"Je suis éleveur, je meurs" : le cri de détresse des agriculteurs au Salon
Lettres blanches sur fond noir, sur des t-shirts ou des banderoles accrochées aux stalles des vaches, le slogan s'étale sous le nez des familles en visite au Salon de l'agriculture: "Je suis éleveur, je meurs". Un cri de désespoir impossible à rater, dans l'immense pavillon 1 qui accueille taureaux et vaches de concours, porcelets dodus et moutons touffus.
Avant l'arrivée des visiteurs, le président François Hollande y a été hué et insulté dès l'aube, par des éleveurs laitiers en particulier, excédés par la chute des prix de leur production et l'effondrement de leurs revenus. "On ne veut pas vivre décemment, on veut vivre tout court. Pour l'instant c'est l'agonie", assène Marion Quartier, éleveuse de vaches laitières dans l'Aube, qui trouve "terrible d'être la dernière d'une génération".
Thomas Guiavarc'h, 22 ans, travaille dans la ferme familiale dans le Finistère, où vivent 80 Prim'Holstein blanches et noires, les championnes de la production laitière. "J'avais en tête de reprendre l'exploitation à la retraite de mon père. Mais là je n'ai plus envie de m'installer", confie à l'AFP le jeune homme qui envisage plutôt de trouver un emploi salarié dans le secteur agricole.
Même crainte chez Brice Bompas, 23 ans, venu du Maine-et-Loire où il est salarié dans un élevage. Avec un camarade, "on devait reprendre l'exploitation mais c'est repoussé car les banques ne veulent pas suivre", explique-t-il. Pour agrandir la salle de traite, il a besoin d'investir 100.000 à 200.000 euros.
Le salon reste une occasion rare de rencontrer des collègues d'autres régions et de partager leurs déboires. "On se rend compte qu'il y a partout des cas dramatiques. J'ai parlé avec des éleveurs du sud-ouest dont les laiteries ont dénoncé les contrats car elles n'avaient plus besoin d'eux. Ils ne savent même plus où livrer leur lait", raconte Alban Varnier, membre du collectif d'éleveurs de Prim-Holstein qui a fait fabriquer les t-shirts noirs avec lesquels ils ont accueilli le chef de l'Etat. Imprimé sur sa poitrine: "Elevage français, état d'urgence".
Un œil toujours posé sur leurs bêtes, beaucoup évoquent "les dépôts de bilan, les suicides. On en entend parler tous les jours". Au dessus de la tête de magnifiques vaches Simmental, beige clair tachetées de blanc, une immense banderole: "Je suis le top de la qualité française, mais ma passion ne suffit plus". Posé dans la paille, un panneau interpelle le visiteur: "Mon lait est vendu 28 centimes (en dessous du prix de revient bien supérieur à 30 centimes, NDLR), vous l'achetez un euro".
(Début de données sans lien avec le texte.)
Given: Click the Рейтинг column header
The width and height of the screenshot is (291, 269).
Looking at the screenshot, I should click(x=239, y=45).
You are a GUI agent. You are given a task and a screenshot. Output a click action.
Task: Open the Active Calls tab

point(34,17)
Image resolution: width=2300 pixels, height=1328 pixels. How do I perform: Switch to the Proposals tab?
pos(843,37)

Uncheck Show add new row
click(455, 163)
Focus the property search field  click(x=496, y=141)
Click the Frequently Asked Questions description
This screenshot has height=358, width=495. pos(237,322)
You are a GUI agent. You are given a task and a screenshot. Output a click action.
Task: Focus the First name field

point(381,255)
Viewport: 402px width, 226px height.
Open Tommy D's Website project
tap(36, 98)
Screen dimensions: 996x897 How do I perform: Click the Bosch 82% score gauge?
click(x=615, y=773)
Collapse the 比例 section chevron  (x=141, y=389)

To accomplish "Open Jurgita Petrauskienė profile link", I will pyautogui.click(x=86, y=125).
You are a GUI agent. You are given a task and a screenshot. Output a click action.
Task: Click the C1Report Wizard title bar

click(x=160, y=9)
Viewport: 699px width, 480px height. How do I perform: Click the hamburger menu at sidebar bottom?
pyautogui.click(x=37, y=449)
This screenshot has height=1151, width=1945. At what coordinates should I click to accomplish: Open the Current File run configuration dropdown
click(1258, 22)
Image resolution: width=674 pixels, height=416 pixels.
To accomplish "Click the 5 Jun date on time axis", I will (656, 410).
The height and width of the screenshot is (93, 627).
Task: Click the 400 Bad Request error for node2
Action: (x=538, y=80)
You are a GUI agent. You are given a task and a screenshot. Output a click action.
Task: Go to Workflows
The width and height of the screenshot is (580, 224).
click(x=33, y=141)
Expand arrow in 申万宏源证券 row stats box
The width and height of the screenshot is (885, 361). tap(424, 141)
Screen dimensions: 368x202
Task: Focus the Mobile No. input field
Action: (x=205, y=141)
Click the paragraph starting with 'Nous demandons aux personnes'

"Le consommateur n'a plus la réalité du coût des choses. Il va acheter des vies de Candy Crush (un jeu sur téléphone mobile, NDLR) à 99 centimes et ne va pas mettre 40 centimes dans un litre de lait", déplore Marion Quartier.
C'est d'ailleurs pour communiquer avec le public que les éleveurs ont ignoré les appels au boycott. "Ce serait dommage de boycotter car ces visiteurs sont aussi nos consommateurs. On vient pour discuter. S'il n'y avait pas ça, on ne serait pas là", commente Philippe Vasseur, éleveur de cochons dans la Sarthe, qui ne vit plus que grâce au salaire de son épouse.
Les éleveurs porcins, à la pointe des manifestations et blocages de route ces dernières semaines, sont moins revendicatifs au salon, où sont présents surtout les représentants de micro-filières de qualité (cochon de Bigorre, du Limousin...), moins touchés par l'effondrement des prix que la filière standard.
Les coeurs sont lourds, mais le salon est aussi une bouffée d'air. "On parle un peu de la crise mais pas seulement. On est là pour se changer les idées, oublier le quotidien, ne pas rester enfermés chez nous", confie Brice Bompas. Comme le jeune homme, la plupart sont venus "par passion". De leurs animaux, et des concours agricoles, qui mettent en valeur leur travail et donneront une valeur ajoutée à leurs productions. "Le métier est assez difficile comme ça au quotidien. Si on n'a pas la passion, c'est le bagne", glisse Alban Varnier.